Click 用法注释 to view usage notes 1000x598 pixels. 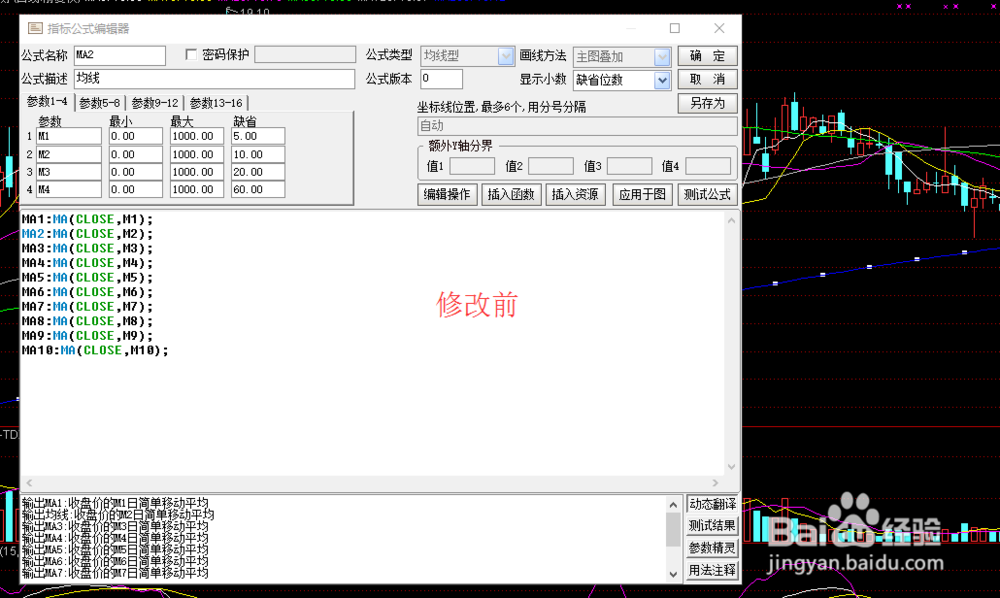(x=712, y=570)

==

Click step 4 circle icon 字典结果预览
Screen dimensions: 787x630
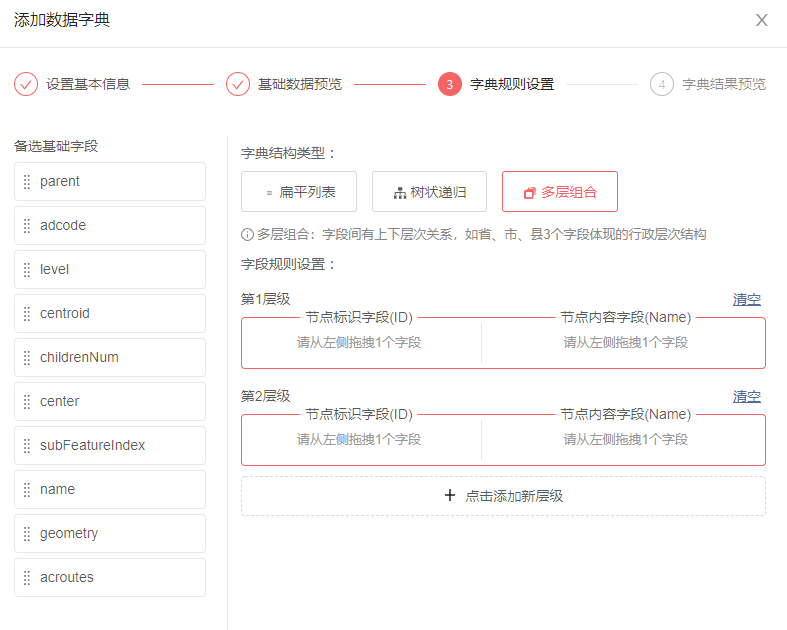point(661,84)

---

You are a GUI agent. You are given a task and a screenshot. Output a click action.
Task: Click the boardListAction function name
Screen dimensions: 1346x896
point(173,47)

**WHAT YOU HAVE TO DO**: Put the lines above, from the line containing "Click step 4 circle icon 字典结果预览" up to and including the line containing "point(661,84)", into a JSON list of strings with one string per line and no blank lines, leaving the pictures out.

**ANSWER**:
[
  "Click step 4 circle icon 字典结果预览",
  "Screen dimensions: 787x630",
  "point(661,84)"
]